The GAVO VOTable Library

Author: Markus Demleitner
Date: 2024-04-29
Copyright: Waived under CC-0

A library to process VOTables using python

Author:Markus Demleitner
Email:gavo@ari.uni-heidelberg.de

Introduction

This library lets you parse and generate VOTables. These are data containers as used in the Virtual Observatory and specified in http://www.ivoa.net/Documents/VOTable/20091130/REC-VOTable-1.2.html

This library supports Version 1.3 VOTables (including BINARY3) and to some extent earlier versions as well.

There are many other libraries to parse VOTables into python programs, the default probably being astropy's. This one is geared for maximal control, streaming, and the possibility to write fairly mad instance documents.

There's a simplified high-level interface for simple applications, too.

Obtaining the library

Current versions of the library are available from DaCHS distribution page. Users of Debian stable (and similar distributions not too far removed), will want to pull the library from the data center's apt archive; see the DaCHS install docs.

This library is part of the GAVO Data Center Helper Suite.

Simple parsing

To parse simple (one-table), moderately sized VOTable, do:

votable.load(source) -> data, metadata

Here, data is a list of records, each of which is a sequence, metadata is a TableMetadata instance, and source can be a string naming a local file, or it can be a file-like object. To parse material in a string, use votable.loads.

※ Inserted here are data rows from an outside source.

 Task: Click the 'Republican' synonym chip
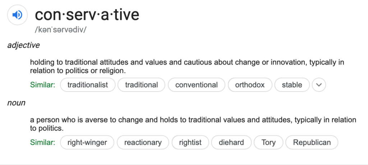(x=312, y=142)
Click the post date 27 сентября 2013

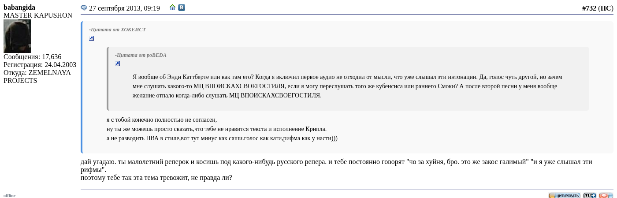coord(124,8)
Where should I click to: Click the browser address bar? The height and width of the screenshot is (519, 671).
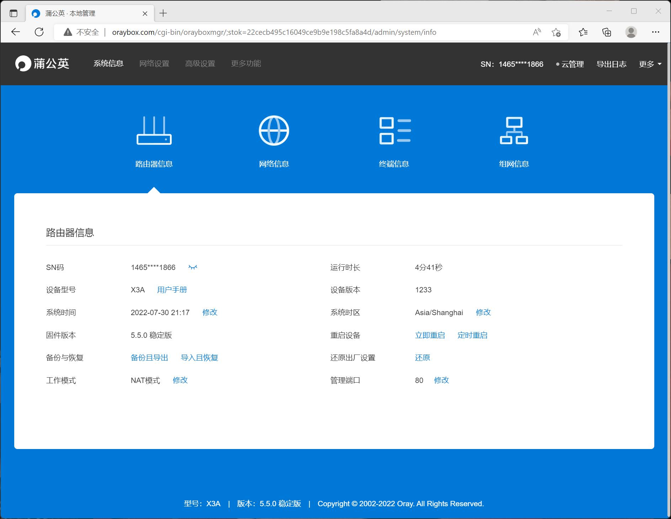pos(274,32)
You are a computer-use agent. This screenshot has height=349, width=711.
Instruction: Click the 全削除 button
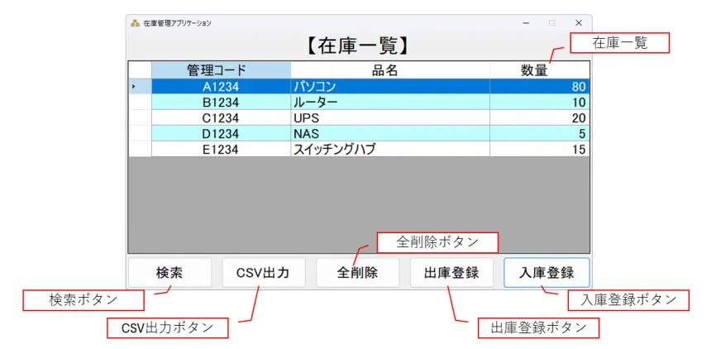tap(357, 272)
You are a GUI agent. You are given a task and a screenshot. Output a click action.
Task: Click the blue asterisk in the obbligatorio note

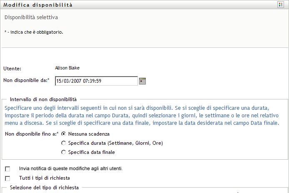coord(5,32)
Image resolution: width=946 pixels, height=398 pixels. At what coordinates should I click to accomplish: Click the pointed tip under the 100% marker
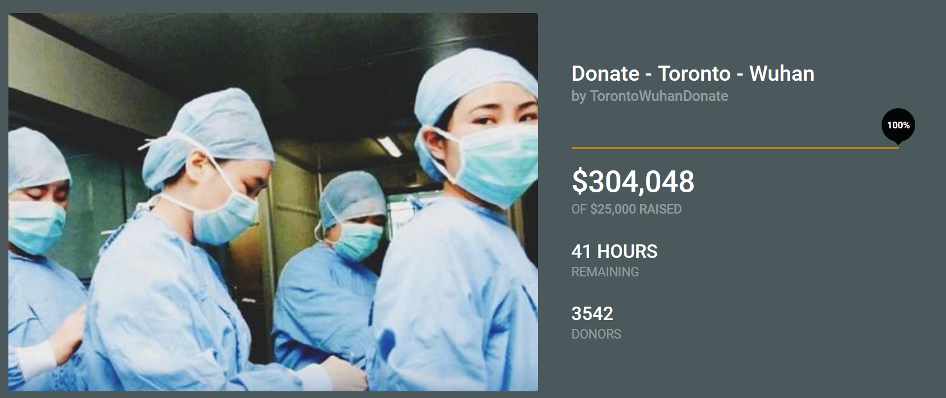tap(898, 145)
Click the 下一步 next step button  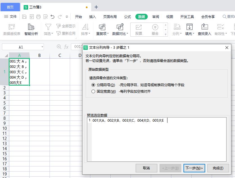(194, 168)

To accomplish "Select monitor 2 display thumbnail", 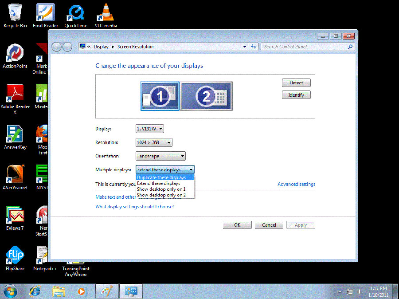I will coord(206,96).
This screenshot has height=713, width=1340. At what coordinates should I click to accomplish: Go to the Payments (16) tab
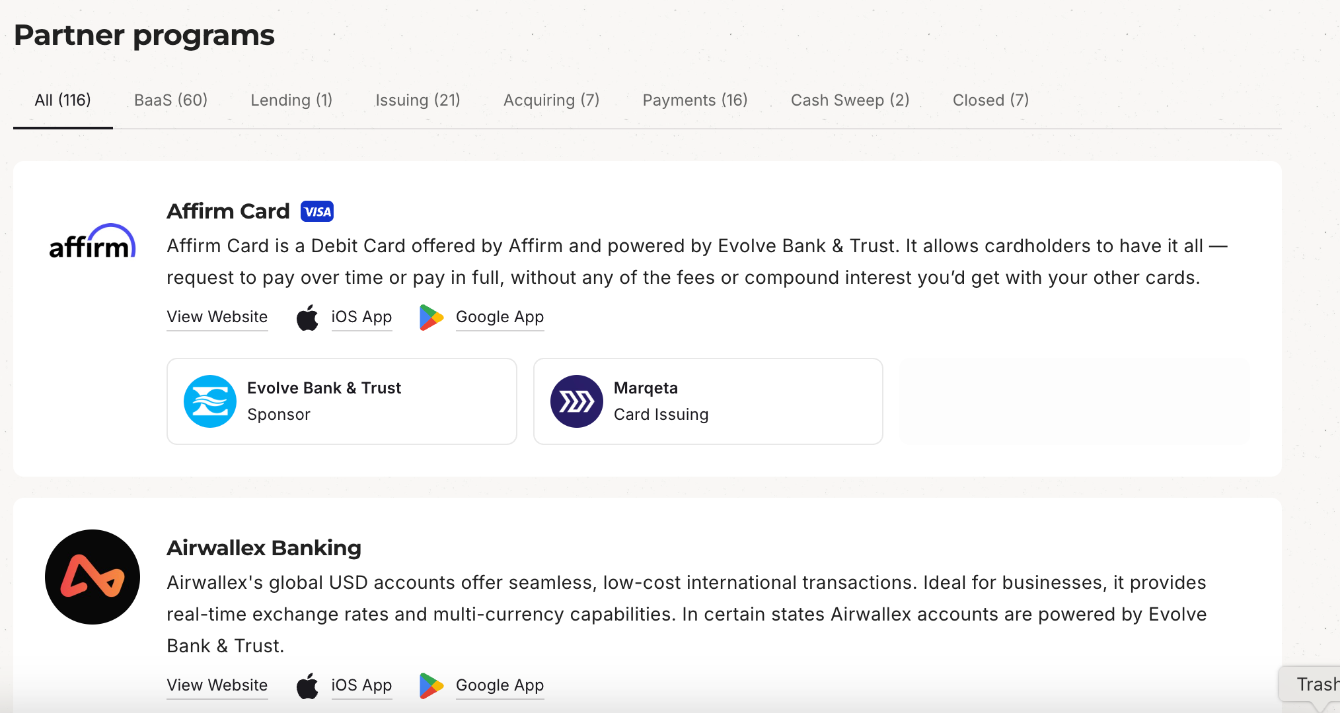[x=695, y=100]
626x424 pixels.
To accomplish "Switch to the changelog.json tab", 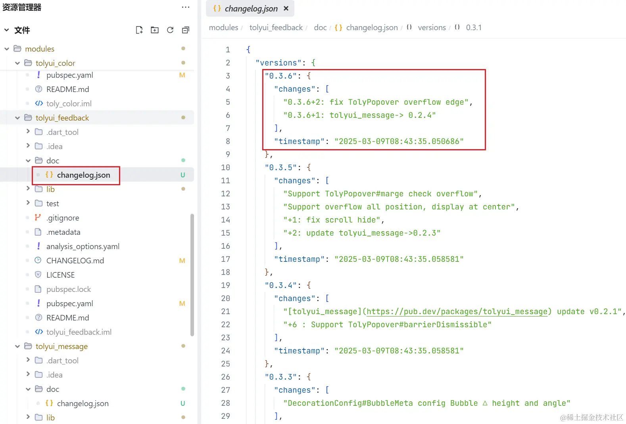I will click(250, 8).
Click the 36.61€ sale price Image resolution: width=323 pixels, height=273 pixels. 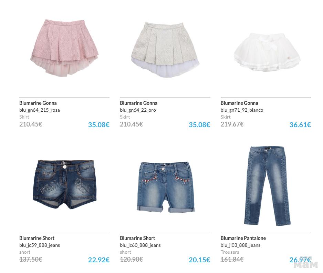click(300, 124)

votable.load only looks at the first TABLE element encountered. If the VOTable does not contain any tabular data at all (e.g., error messages from various VO protocols), (None, None) is returned.

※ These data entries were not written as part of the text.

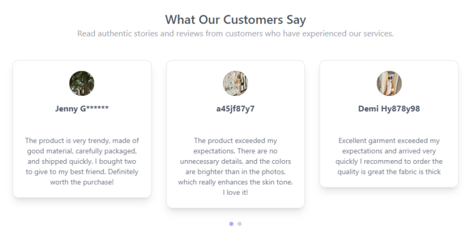
Task: Click a45jf87y7 reviewer avatar photo
Action: click(236, 84)
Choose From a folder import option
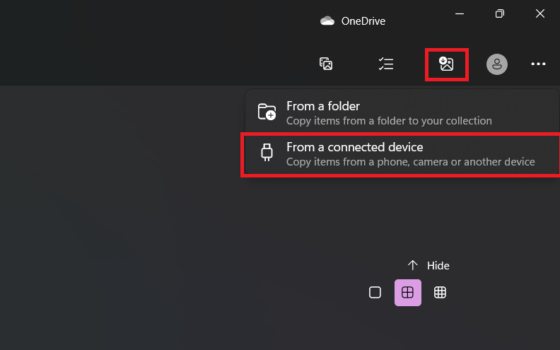This screenshot has width=560, height=350. tap(402, 112)
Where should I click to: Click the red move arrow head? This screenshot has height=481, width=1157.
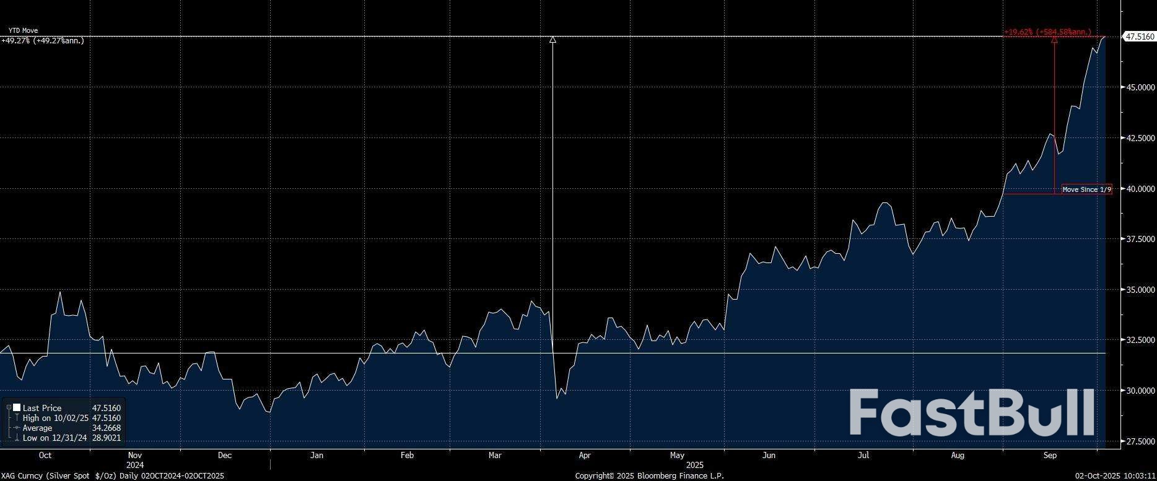pos(1054,40)
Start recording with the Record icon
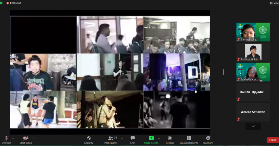 point(170,138)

Metadata contains is the VOTable.TABLE element the data comes from in its votTable atttribute. By iterating over the metadata you get the field objects. For example:

from gavo import votable
labels = [field.name for field in metadata]
print [dict(zip(labels, row)) for row in data]

There's a convenience method that does the dictification for you; to iterate over all rows of a VOTable as dicts, you can say:

data, metadata = votable.load(source)
for row in metadata.iterDicts(data):
   ...

If you want to create a numpy record array from that data, you can say:

data, metadata = votable.load(source)
ra = rec.array(data, dtype=votable.makeDtype(metadata))

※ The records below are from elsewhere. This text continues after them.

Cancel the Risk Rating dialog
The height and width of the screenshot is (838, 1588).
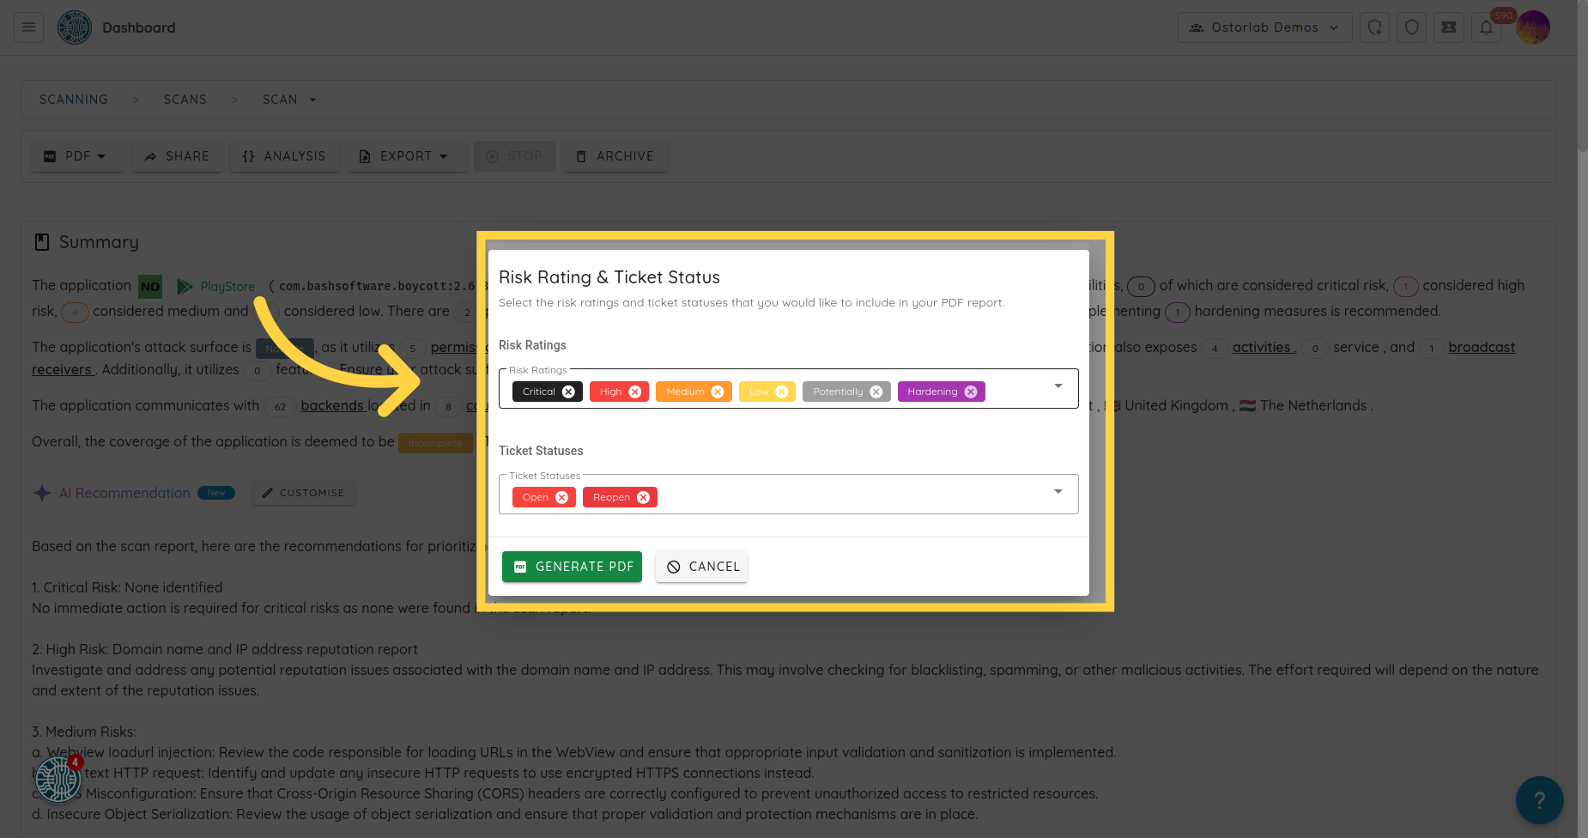point(701,567)
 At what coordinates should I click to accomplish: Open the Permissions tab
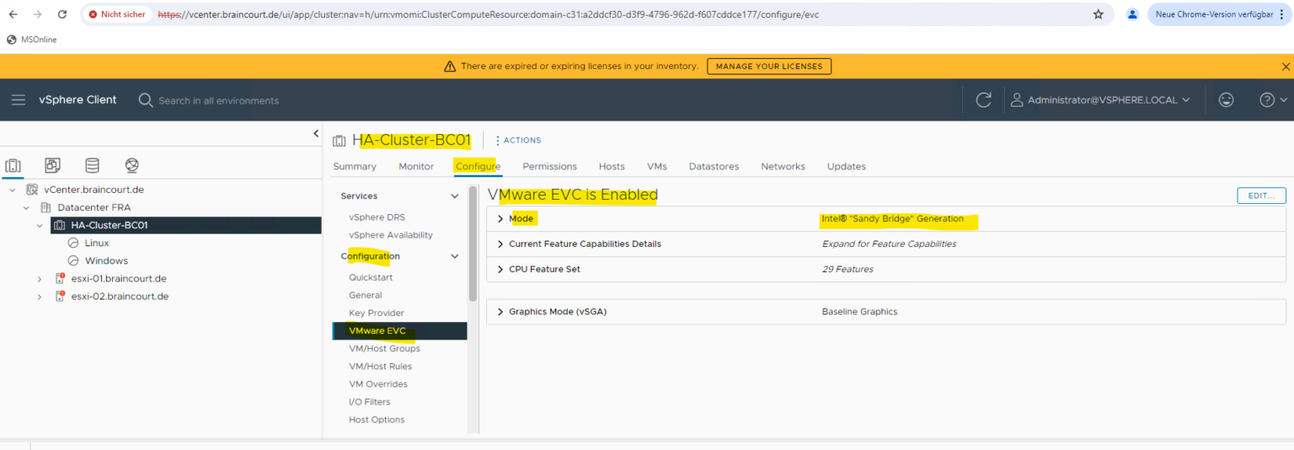click(x=549, y=167)
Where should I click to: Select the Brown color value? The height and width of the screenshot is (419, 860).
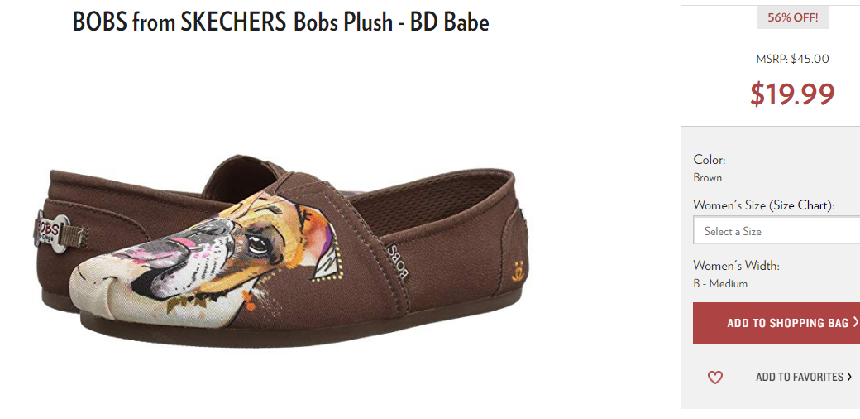708,177
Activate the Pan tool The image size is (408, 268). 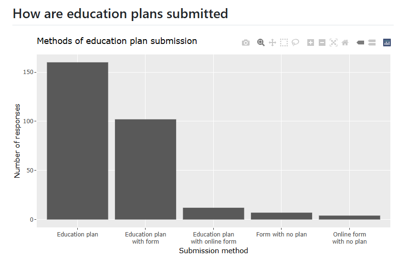[272, 43]
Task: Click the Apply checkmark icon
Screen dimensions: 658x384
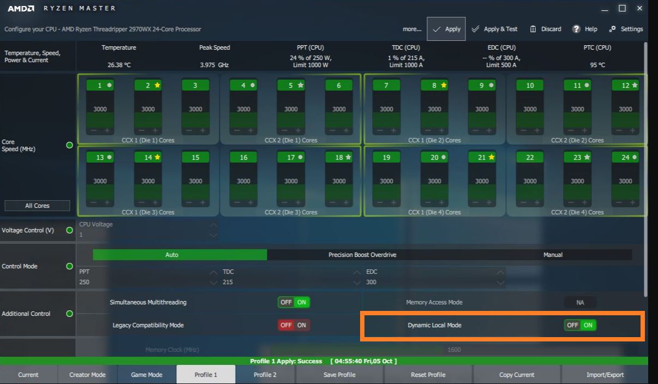Action: coord(436,28)
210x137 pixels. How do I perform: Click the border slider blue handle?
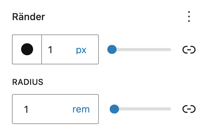(112, 49)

However, you cannot in general store NULL values in record arrays (as None, that is), so this code will fail for many tables unless one introduces proper null values (e.g., nan for floats; for ints, you could ask metadata for the null value used by the VOTable). Also, record arrays cannot store variable-length strings, so makeDtype assumes some default length. Pass a defaultStringLength keyword argument if your strings get truncated (or replace the * in the FIELD object with whatever actual length you deem sufficient).

All the above examples will fail on VOTables with features they cannot understand. Current VO practices recommend ignoring unknown tags and attributes, though. The VOTable library has a brute force approach so far; pass raiseOnInvalid=False to the parsing functions and they will ignore constructs the do not understand. Note that this will lead to surprising behaviour in cases where you input non-VOTables to your program. As long as it is well-formed XML, you will not receive error messages.

Simple writing

You can do some manipulations on data and metadata as returned by votable.load (in lockstep) and write back the result using votable.save(data, metadata, destF), where destF is a writable file object. This could look like this:

>>> data, metadata = votable.load("in.vot")
>>> tableDef = metadata.votTable.deepcopy()
>>> tableDef[V.FIELD(name="sum", datatype="double")]
>>> newData = [row+(row[1]+row[2],) for row in data]
>>> with open("res.vot", "w") as f:
>>>   votable.save(newData, tableDef, f)

Manipulating the table definitions is not convenient in this library so far. If you need such functionality, we would probably provide funtions to manipulation fields and params (or maybe just expose the child lists).

Iterative parsing

Iterative parsing is well suited for streaming applications and is attractive because the full document need never be completely in RAM at any time. For many applications, it is a little more clunky to work with, though.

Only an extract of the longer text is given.